Before the Court is Plaintiff's “Motion Under Federal Rules of Civil Procedure 60(b)(4) Relief from Judgment, Order, or Proceeding Because Defect in the Integrity of the Federal Habeas Proceeding as Judgment is Void for Lack of Personal Jurisdiction Over Counts 3, 4, & 6 (Reopen § 2255)” (Doc. 84). Plaintiff's motion is denied.
In an order issued December 14, 2021, the Court accepted the Report and Recommendation (“R&R”) of Magistrate Judge Deborah M. Fine (Doc. 51), which recommended that Plaintiff's Motion to Vacate, Set Aside or Correct Sentence be denied. (Doc. 68.) In doing so, the Court overruled Plaintiff's 33 objections and denied his “Motion to Clarify Counts 3 & 4 (and 6) are not Within Indian Country.” On January 12, 2022, Plaintiff filed a “Motion for Reconsideration from Denial of His § 2255” (Doc. 79). That motion was denied on February 7, 2022. (Doc. 81.) The jurisdictional issues raised in Plaintiff's current motion were raised in his habeas petition, his objections to the R&R, and his motion for reconsideration. The orders resolving each of these found Plaintiff's claims to be meritless. Nothing presented in Plaintiff's latest motion changes the status of jurisdiction. The Court had subject-matter jurisdiction when the case was first tried, when he filed his habeas petition, when he filed his objections to the R&R, when he filed his motion for reconsideration, and today, when the Court denies his latest motion.

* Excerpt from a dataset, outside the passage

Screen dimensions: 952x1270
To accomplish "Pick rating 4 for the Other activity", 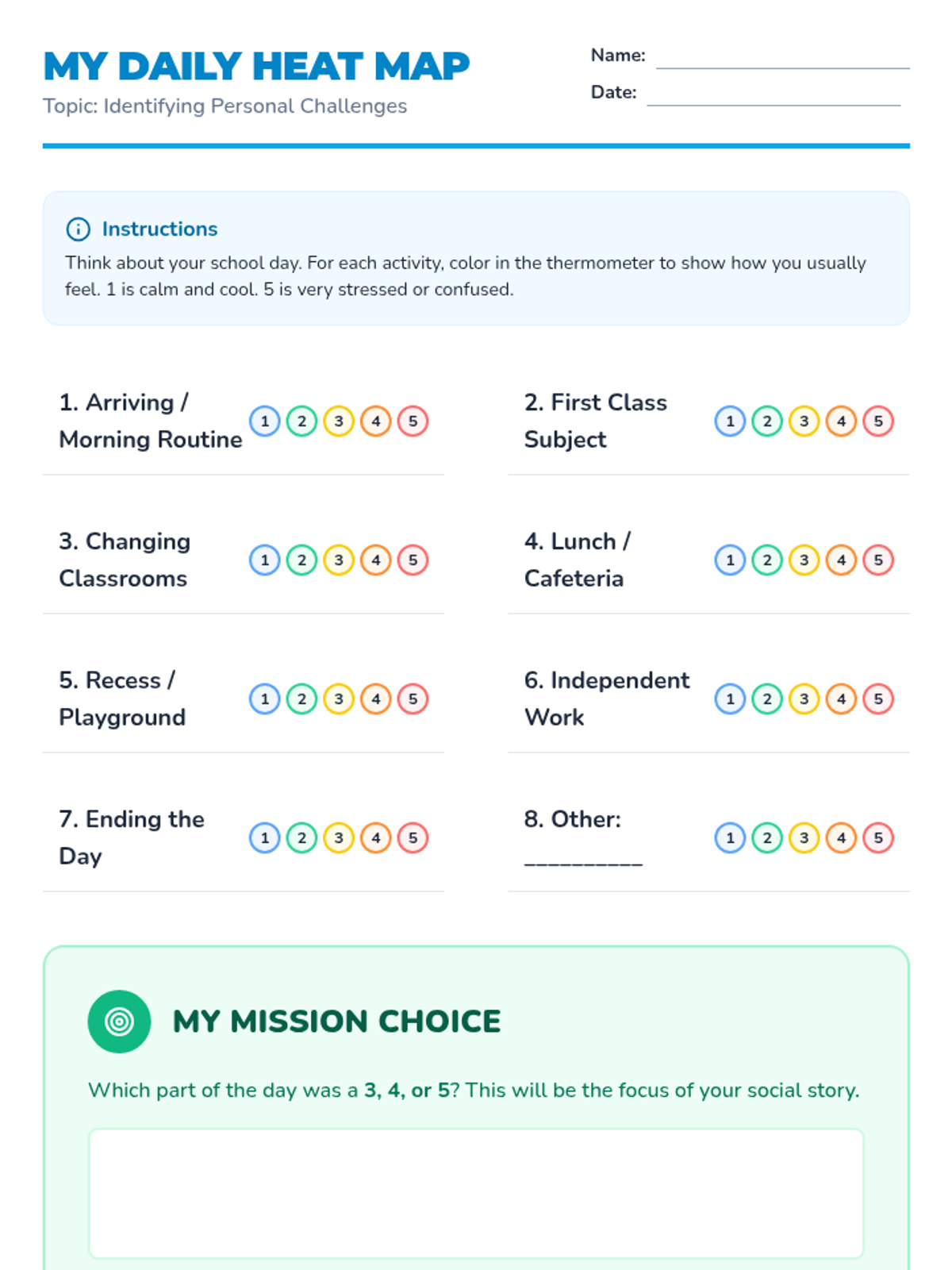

Plaintiff also requests the Court to recuse, alleging that the Court is biased because “Mr. Sloan has repeatedly made attempts to expose his wrongful conviction and deliberate fabrication of evidence which could and can . . . result in indictments against U.S. prosecutors, FBI agent and judge.” (Doc. 84 at 1.) Recusal decisions are within the trial judge's sound discretion. United States v. Wilensky, 757 F.2d 594, 599-600 (3d Cir. 1985). There are two federal statutes that control when a federal judge should recuse. The first, 28 U.S.C. § 144, provides that a judge shall recuse if the party seeking recusal submits a “timely and sufficient affidavit” which illustrates that the judge has a personal bias or prejudice towards a party. The second, 28 U.S.C. § 455(b), provides that a judge shall recuse under a variety of circumstances, including if the judge has a personal bias or prejudice towards a party. Unlike § 144, however, § 455(b) does not include the requirement of a timely and sufficient affidavit. Furthermore, § 455(a) states that “a judge . . . shall disqualify himself in any proceeding in which his impartiality might reasonably be questioned.” Thus, there are two reasons for granting a motion for recusal: (1) the judge has a personal bias or prejudice towards a party, §§ 144 and 455(b)(1), or (2) the judge's impartiality might reasonably be questioned, § 455(a). “The bias must stem from an extrajudicial source and not be based solely on information gained in the course of the proceedings.” Hasbrouck v. Texaco, Inc., 842 F.2d 1034, 1045-46 (9th Cir. 1988). “[J]udicial rulings alone almost never constitute a valid basis for a bias or partiality motion. In and of themselves . . ., they cannot possibly show reliance upon an extrajudicial source; and can only in the rarest circumstances evidence the degree of favoritism or antagonism required ... when no extrajudicial source is involved.” Liteky v. U.S., 510 U.S. 540, 555 (1994) (internal citations omitted).
Plaintiff's request for recusal is based on his dissatisfaction with the Court for its rulings on his various motions. The motion is meritless. There is no evidence of judicial bias.
IT IS ORDERED that Plaintiff's “Motion Under Federal Rules of Civil Procedure 60(b)(4) Relief from Judgment, Order, or Proceeding Because Defect in the Integrity of the Federal Habeas Proceeding as Judgment is Void for Lack of Personal Jurisdiction Over Counts 3, 4, & 6 (Reopen § 2255)” (Doc. 84) is DENIED.